12. "Authorize the FTC to develop new rules to expand categories of sensitive data;
13. "Require the FTC to share any information with the appropriate Executive or State agency if it obtains information that a business has processed or transferred consumer data in a way that violates Federal anti-discrimination laws;
14. "Require the FTC to maintain a data broker registry;
15. "Expand the FTC’s authority to oversee the data use practices of common carriers and nonprofit organizations; and
16. "Restore the FTC’s authority to obtain monetary remedies for consumers."
That sounds like a lot, but OTI and company don't see it that way. They say it would not protect consumer privacy and lacks the basic principles https://newamericadotorg.s3.amazonaws.com/documents/Public_Interest_Privacy_Principles.pdf) that would have to be in any "meaningful" data protection bill: 1) strong, meaningful and comprehensive privacy protections; 2) civil rights protections; 3) a whole of government approach; and 4) a private right of legal action.
“As Congress revisits the need for federal privacy legislation, members should reject legislative proposals that fail to meaningfully curtail invasive online tracking and data-driven discrimination," said Christine Bannan, policy counsel at OTI. "The SAFE DATA Act would cement the flawed “notice and consent” model that places the burden of protecting privacy on individual users rather than the companies that exploit personal data.”
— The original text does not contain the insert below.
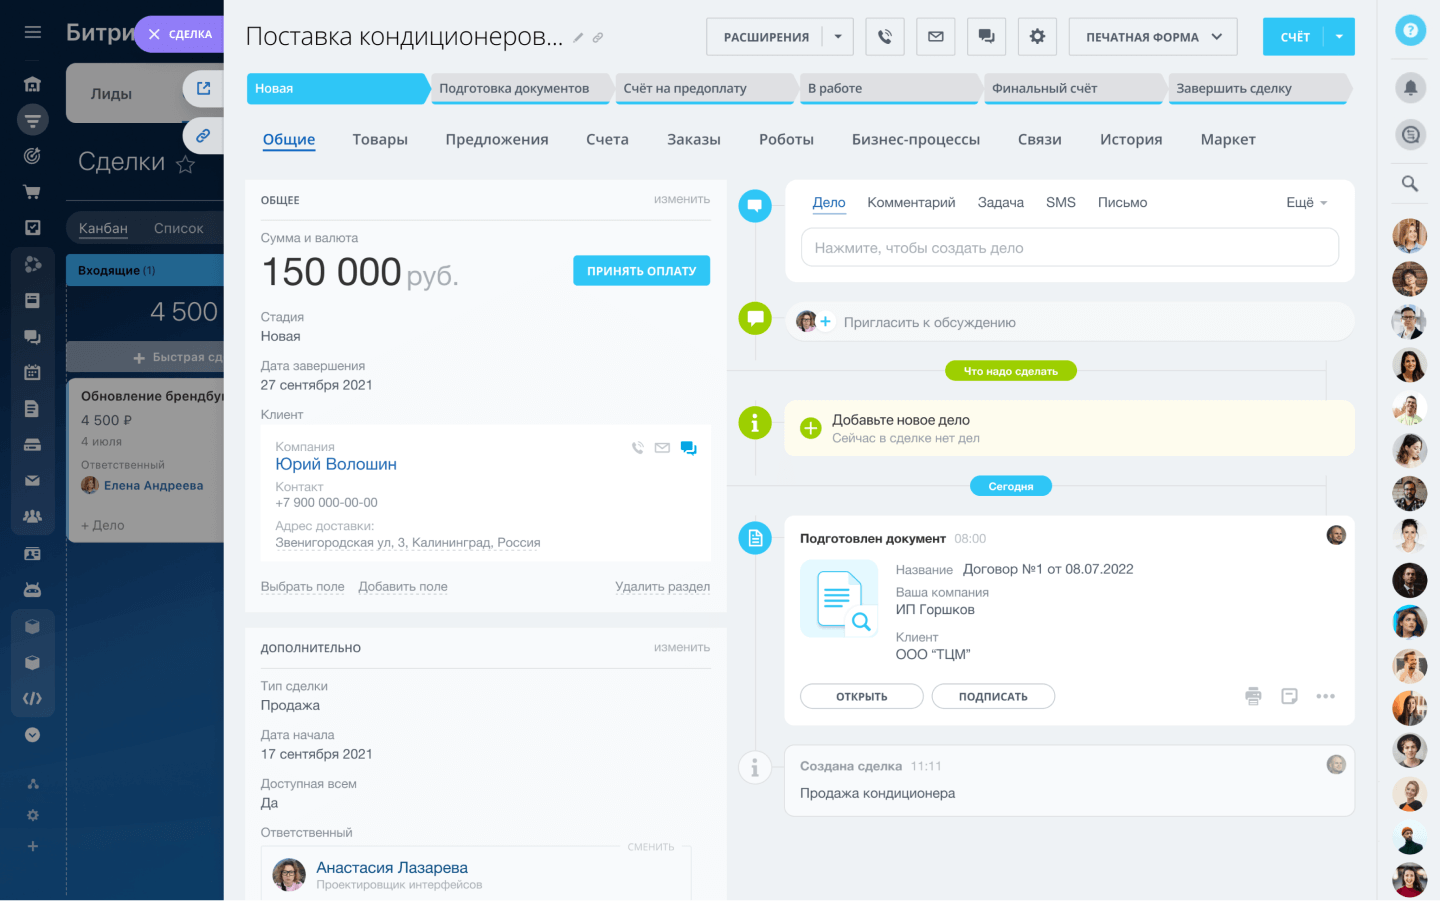
Task: Click the ПРИНЯТЬ ОПЛАТУ button
Action: click(x=641, y=270)
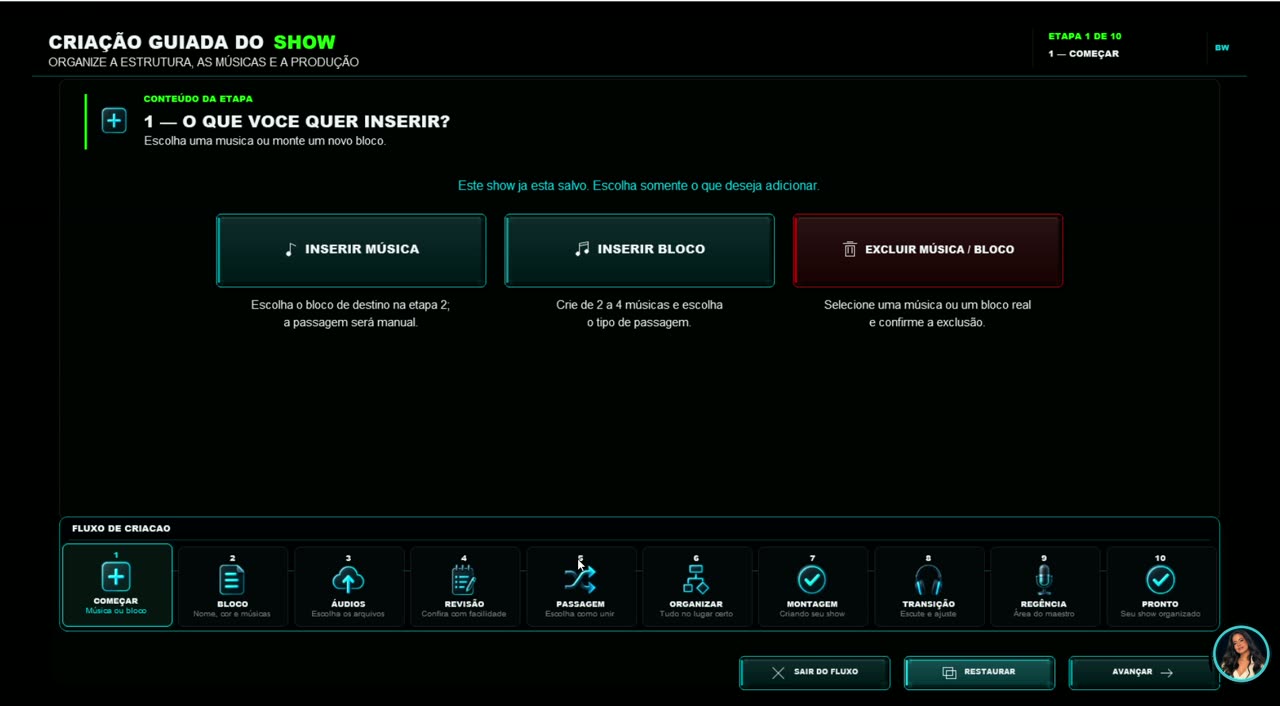Open step 2 Bloco document icon
Screen dimensions: 1280x706
coord(232,579)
Both Republicans and Democrats agree there needs to be national legislation, but remain divided over how it should be constructed and enforced.
Signing on to the letter were Access Now, American Association for Justice, Campaign for a Commercial-Free Childhood, Center for Digital Democracy, Color of Change, Common Cause, Constitutional Alliance, Consumer Action, Consumer Federation of America, Fight for the Future, Free Press Action, Media Alliance, National Hispanic Media Coalition, National Workrights Institute, New America's Open Technology Institute, Parent Coalition for Student Privacy, Privacy Rights Clearinghouse, Public Citizen, Public Knowledge, and U.S. PIRG.
Witnesses for the hearing are former Federal Trade Commissioner Julie Brill and former chairs William Kovacic and Jon Leibowitz, as well as former acting chair Maureen Ohlhausen.
There is bipartisan Hill support, as well as industry support, for some form of privacy legislation. But what form that takes continues to divide legislators along party lines.